Die meisten haben verschiedene Aspekte gemeinsam, erläutert Nele Jamin: Ganz vorne ist eine Seite, auf der die Symbole aufgelistet werden, die die Nutzer im Buch als Abkürzungen benutzen, beispielsweise für Termine, Geburtstage oder Bemerkenswertes. Es folgt das Inhaltsverzeichnis, das während der Gestaltung nach und nach angelegt wird. „Nicht jeder gestaltet sein Bullet Journal in einem Rutsch. Denn das braucht viel Zeit. Man kann Woche für Woche oder Monat für Monat vorgehen“, sagt Nele Jamin, die die Idee im Internet entdeckt hat.

Workshop in Osnabrück

Am Samstag, 3. Februar, zeigt die Kunstpädagogin in einem vierstündigen Workshop, wie Bullet Journals gestaltet werden können. Dazu braucht jeder Teilnehmer eine Kladde oder ein original Bullet Journal, das per Internet bestellt werden kann. Mit den gepunkteten Linien eignet sich das Original von Ryder Carroll am besten als Grundlage. „Es geht aber auch mit karierten oder linierten Kladden“, betont Nele Jamin. Wer mag, kann sich selbst ein Notizbuch mitbringen, um es zu gestalten.
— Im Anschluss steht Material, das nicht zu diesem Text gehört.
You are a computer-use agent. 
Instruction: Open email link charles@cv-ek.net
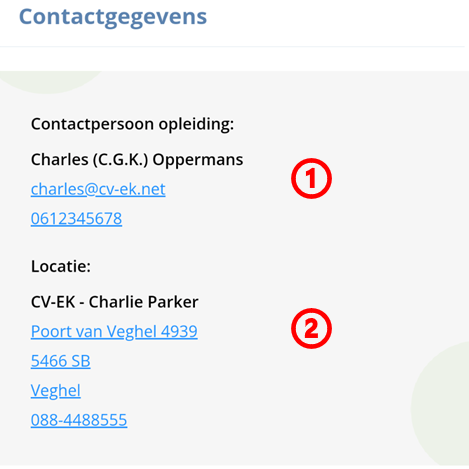tap(98, 189)
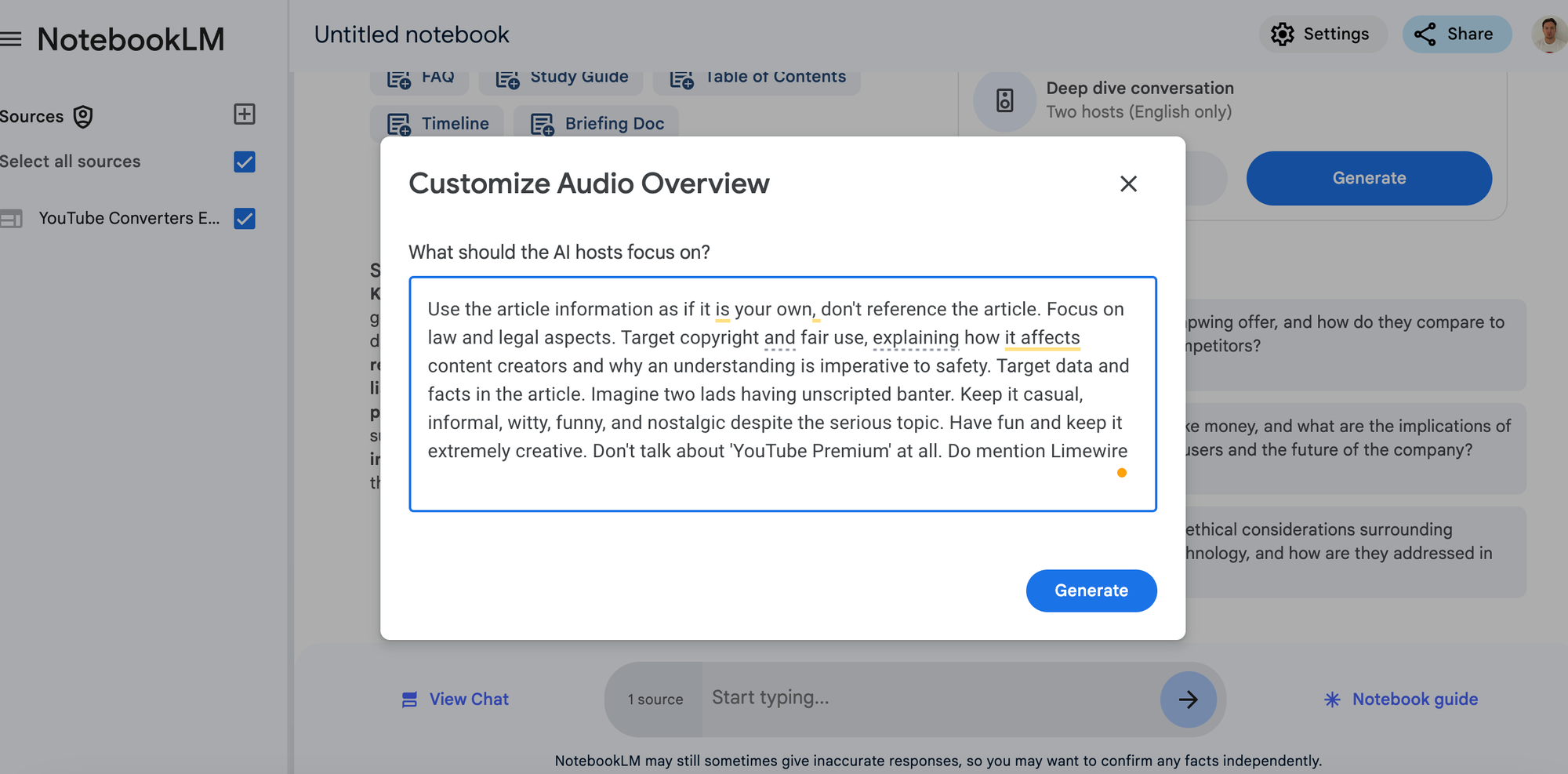Click the FAQ generation icon
The height and width of the screenshot is (774, 1568).
pyautogui.click(x=397, y=77)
Ein Mitarbeiter eines bekannten Osnabrücker Schreibwarengeschäfts wird beim Workshop Kladden und weiteres Material für die Gestaltung vorstellen, das die Teilnehmer vor Ort kaufen können.
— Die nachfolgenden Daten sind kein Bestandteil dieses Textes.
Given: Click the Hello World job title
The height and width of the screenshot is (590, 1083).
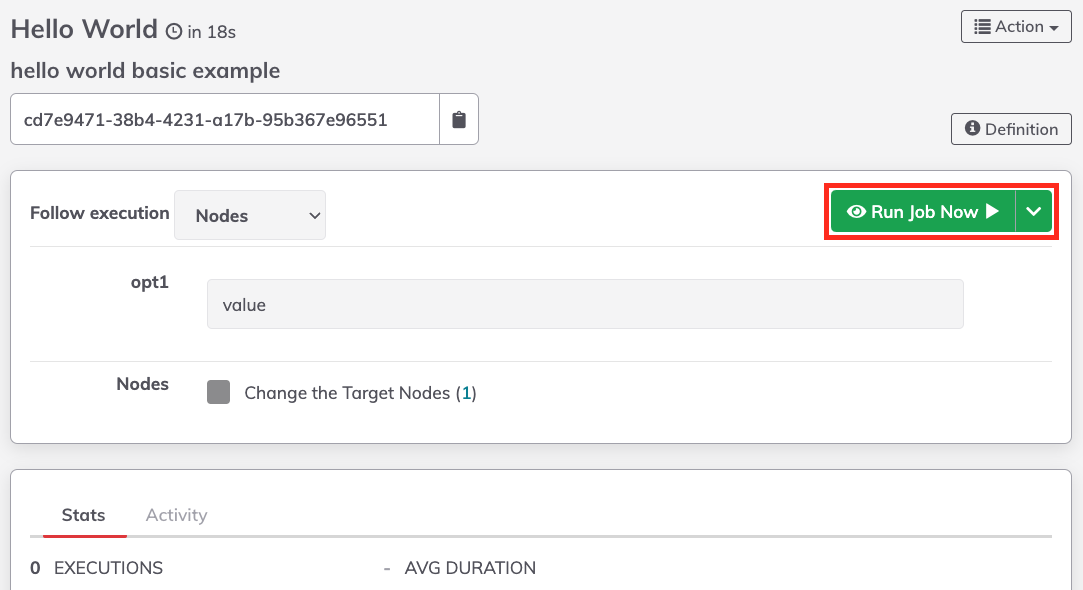Looking at the screenshot, I should (x=84, y=30).
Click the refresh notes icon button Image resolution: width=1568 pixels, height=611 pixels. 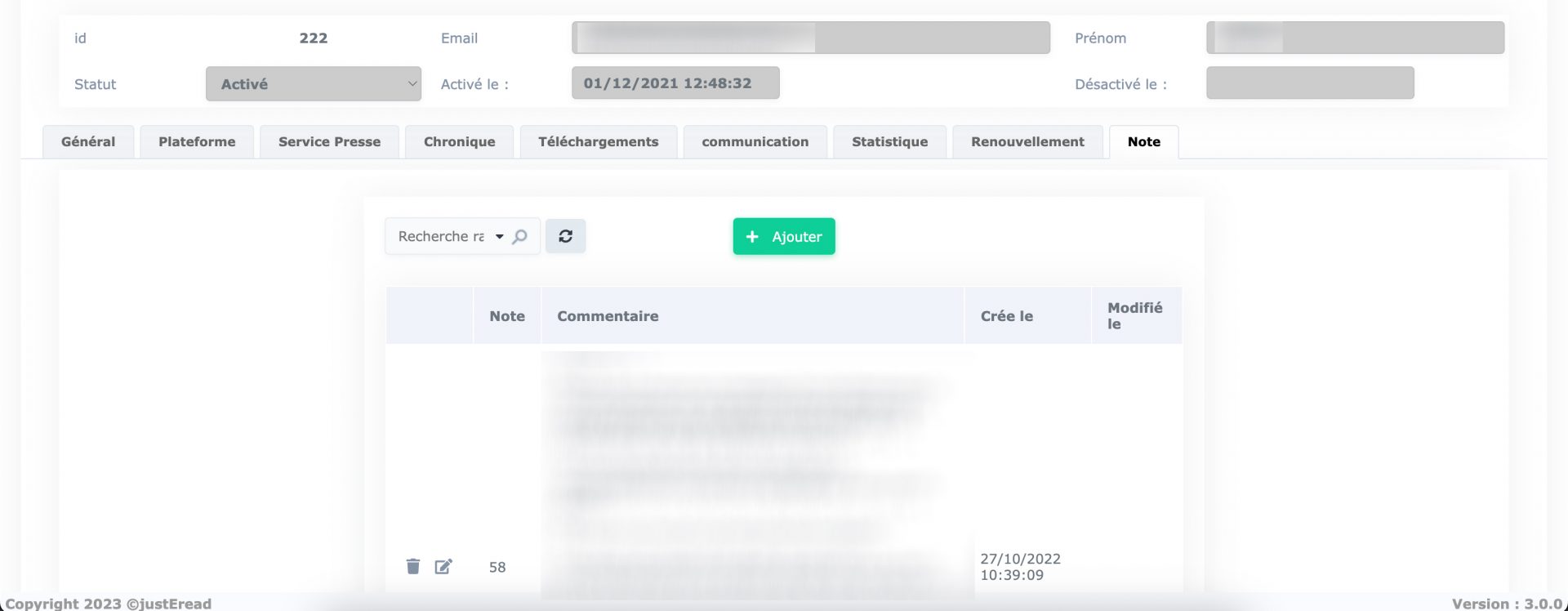click(565, 236)
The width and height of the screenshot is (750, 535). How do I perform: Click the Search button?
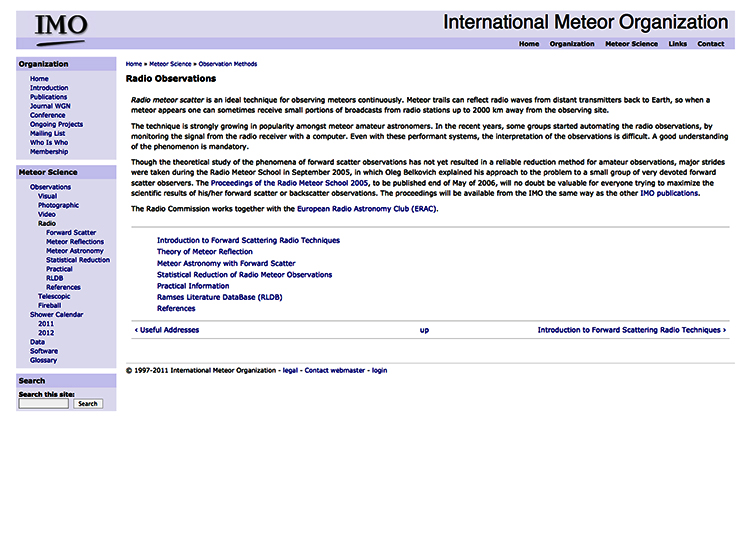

Nutzer teilen ihr Bullet Journal nach den genannten beiden Seiten so ein, wie sie es möchten: mit einer Jahresübersicht für fixe Termine, Monats- und Wochenplänen, Listen mit Wunschbüchern oder guten Vorsätzen, Allergietagebüchern, leeren Seiten für spontane Ideen oder, oder, oder.
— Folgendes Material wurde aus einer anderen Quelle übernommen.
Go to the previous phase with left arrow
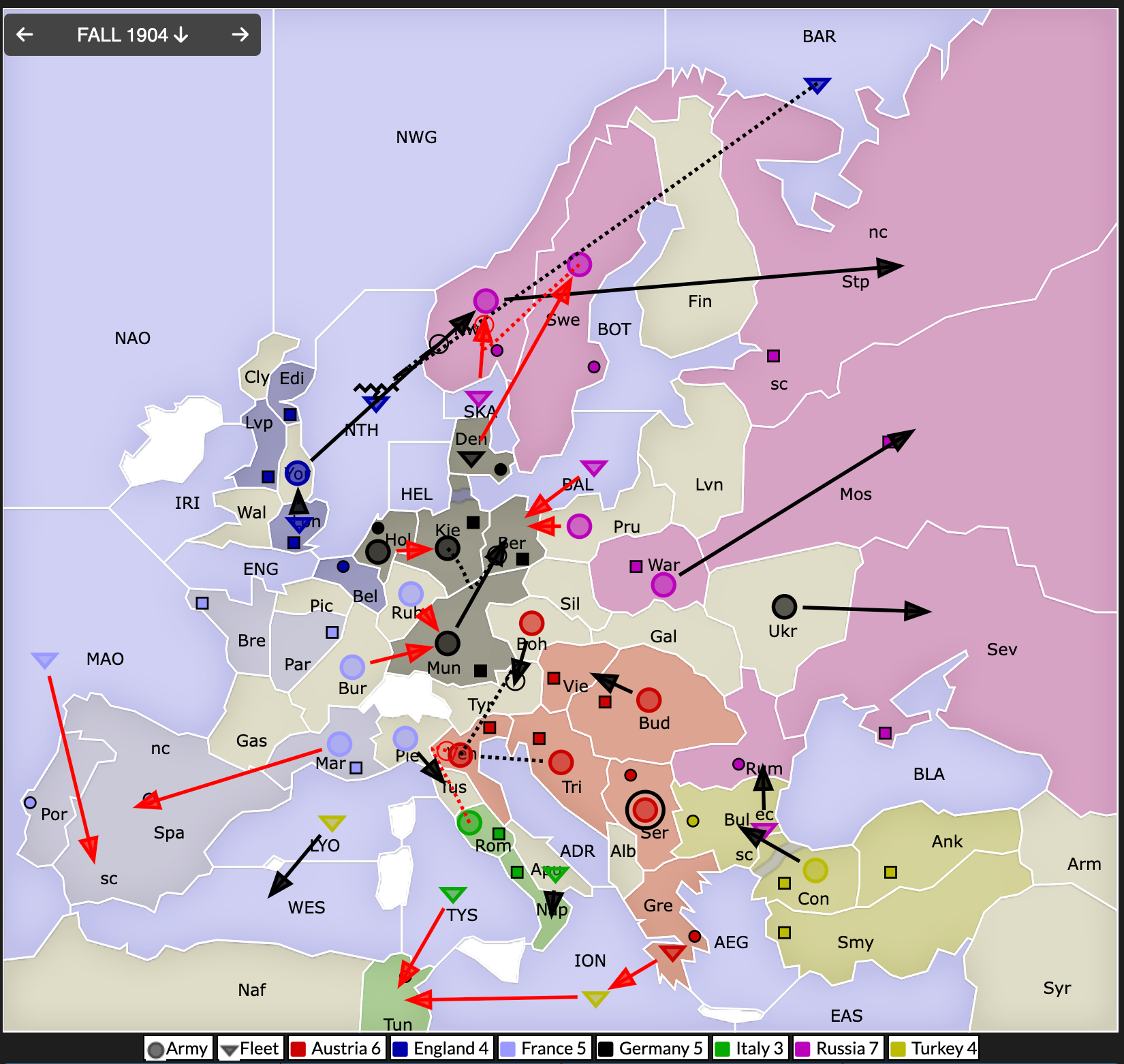1124x1064 pixels. click(x=25, y=35)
So kann der Index im Bullet Journal gestaltet werden. Er bietet eine Übersicht über die verwendeten Abkürzungen. Foto: Marie-Luise Braun

Auch die Gestaltung folgt individuellen Vorstellungen. „Ich habe eine Menge Stifte, Papiersorten, Handlettering-Bücher und Washi-Tape im Werkraum. Daraus können die Teilnehmer wählen“, erzählt Nele Jamin. Am Ende des Workshops haben die Teilnehmer jeweils ein individuell gestaltetes Buch, das sie bis zum Jahresende weiter verändern können. Danach ist es eine schöne Erinnerung an vergangene Zeiten. Damit sind Bullet-Journals zudem ein analoger Gegenpool zu Planungs-Apps.


Den Workshop „Bullet Journal“ bietet die Kunstpädagogin Nele Jamin am Samstag, 3. Februar 2018, von 14 bis 18 Uhr im „Werkraum+“, Meller Straße 30, an. Teilnehmen können Menschen ab zwölf Jahren. Die Teilnahme kostet 40 Euro. Anmeldungen sind auch online möglich.